Tomorrow, May 1st, is a public holiday here—it is known as May Day. May Day is celebrated as both a day for lovers and International Labor Day. This holiday also has very deep roots into the past, and has many ways of being celebrated, depending on what part of the Czech Republic you are in. The celebrations vary from May poles to political parades and rallies! The origin of May Day has its roots into the very ancient practice of fertility cults and the celebration of the Spring Equinox. Now, however, May Day, here, is celebrated as a day off from work and a day of lovers. Lovers, here in Prague, will visit Petřín Hill and walk up its beautiful paths to find the statue of Karel Hynek Mácha.
Karel Mácha (1810-1836) is a famous Czech poet. He had a very tragic and short life, but he is famous for writing a beautiful poem called Máj (May—to see an English translation of this poem, please visit here. This poem is about spring and a tragic love between a young man and a woman; the woman dies in the poem and so their love is unfulfilled. Mácha’s poem was rejected by publishers of the time, and he had to have it published at his own expense. It wasn’t until many years later that his poem was “rediscovered” and was appreciated. Now, Mácha’s Máj is considered to be a classic work of Czech Romanticism. It has become traditional for lovers to ascend Petřín Hill and to stand in front of Mácha’s statue and kiss underneath the blooming cherry trees. It is said that a woman should be kissed on May Day so as to keep her from growing old!
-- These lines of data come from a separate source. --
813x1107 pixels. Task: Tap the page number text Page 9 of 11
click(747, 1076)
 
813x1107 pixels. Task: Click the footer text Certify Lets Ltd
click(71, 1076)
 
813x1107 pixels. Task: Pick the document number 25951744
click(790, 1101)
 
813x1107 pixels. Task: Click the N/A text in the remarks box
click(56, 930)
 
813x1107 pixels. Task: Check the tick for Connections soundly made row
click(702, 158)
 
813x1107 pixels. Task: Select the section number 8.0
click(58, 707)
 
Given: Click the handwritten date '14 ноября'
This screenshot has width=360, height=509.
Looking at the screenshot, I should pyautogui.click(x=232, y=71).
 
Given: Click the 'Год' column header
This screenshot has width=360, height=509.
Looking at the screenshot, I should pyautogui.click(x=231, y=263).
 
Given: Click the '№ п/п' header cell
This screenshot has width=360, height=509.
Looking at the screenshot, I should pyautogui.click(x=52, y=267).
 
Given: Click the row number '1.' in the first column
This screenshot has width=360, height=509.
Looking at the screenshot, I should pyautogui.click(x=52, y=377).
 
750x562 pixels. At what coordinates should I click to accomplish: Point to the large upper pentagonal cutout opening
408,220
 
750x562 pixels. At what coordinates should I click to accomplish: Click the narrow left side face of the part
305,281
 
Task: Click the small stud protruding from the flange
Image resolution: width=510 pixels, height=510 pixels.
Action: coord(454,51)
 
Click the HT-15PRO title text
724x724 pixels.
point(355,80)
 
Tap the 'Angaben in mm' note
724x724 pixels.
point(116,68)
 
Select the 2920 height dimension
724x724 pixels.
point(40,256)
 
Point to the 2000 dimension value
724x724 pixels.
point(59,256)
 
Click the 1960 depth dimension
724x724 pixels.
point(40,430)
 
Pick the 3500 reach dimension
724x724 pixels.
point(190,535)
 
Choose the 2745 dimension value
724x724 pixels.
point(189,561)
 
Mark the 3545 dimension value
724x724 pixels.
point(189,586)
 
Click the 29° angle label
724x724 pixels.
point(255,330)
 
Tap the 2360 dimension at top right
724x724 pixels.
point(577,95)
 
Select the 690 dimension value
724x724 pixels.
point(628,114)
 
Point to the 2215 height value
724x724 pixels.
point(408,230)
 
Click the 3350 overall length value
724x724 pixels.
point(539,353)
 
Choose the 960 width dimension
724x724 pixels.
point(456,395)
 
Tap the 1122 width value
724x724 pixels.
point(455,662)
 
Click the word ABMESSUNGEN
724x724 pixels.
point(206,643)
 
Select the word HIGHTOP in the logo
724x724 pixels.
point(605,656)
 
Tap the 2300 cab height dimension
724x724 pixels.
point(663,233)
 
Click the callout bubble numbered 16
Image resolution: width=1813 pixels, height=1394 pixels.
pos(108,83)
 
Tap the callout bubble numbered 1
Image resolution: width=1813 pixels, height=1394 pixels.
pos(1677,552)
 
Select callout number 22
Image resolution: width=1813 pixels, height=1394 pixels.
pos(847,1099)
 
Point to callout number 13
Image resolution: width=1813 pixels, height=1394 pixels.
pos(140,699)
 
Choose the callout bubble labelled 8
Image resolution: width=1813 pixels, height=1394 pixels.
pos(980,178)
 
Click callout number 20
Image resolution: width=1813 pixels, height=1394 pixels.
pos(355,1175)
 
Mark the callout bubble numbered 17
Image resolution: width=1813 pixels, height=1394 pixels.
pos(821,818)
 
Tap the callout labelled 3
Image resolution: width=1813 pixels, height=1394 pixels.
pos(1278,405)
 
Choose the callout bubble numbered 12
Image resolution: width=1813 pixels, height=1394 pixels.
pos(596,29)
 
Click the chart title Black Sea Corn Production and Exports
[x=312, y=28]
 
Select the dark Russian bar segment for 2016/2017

The other version of May Day, International Labor Day, has been a national public holiday, off and on, since 1890. It was originally celebrated in recognition of the worker’s movement around the world. International Labor Day was a public holiday in the First Republic, and was a public holiday after the world wars. This holiday was nationalized by the communists when they took over in 1948. At that time, it was mandatory that everyone would take part in the May Day celebrations. People were punished by the communists in many ways (not being able to find a job, go to college, etc) if they did not participate in the May Day celebration. However, after the fall the of communist regime, the May Day holiday celebration reverted back to a public holiday for working people and became known as a day for lovers.
Nowadays, May Day celebrations do include political marches and rallies, but most people see it as a day off of work and a day to spend with their families. This is the way my husband and I celebrate May Day—and yes…he will be kissing me under a cherry tree tomorrow!!!
I hope you all have a wonderful and happy May Day!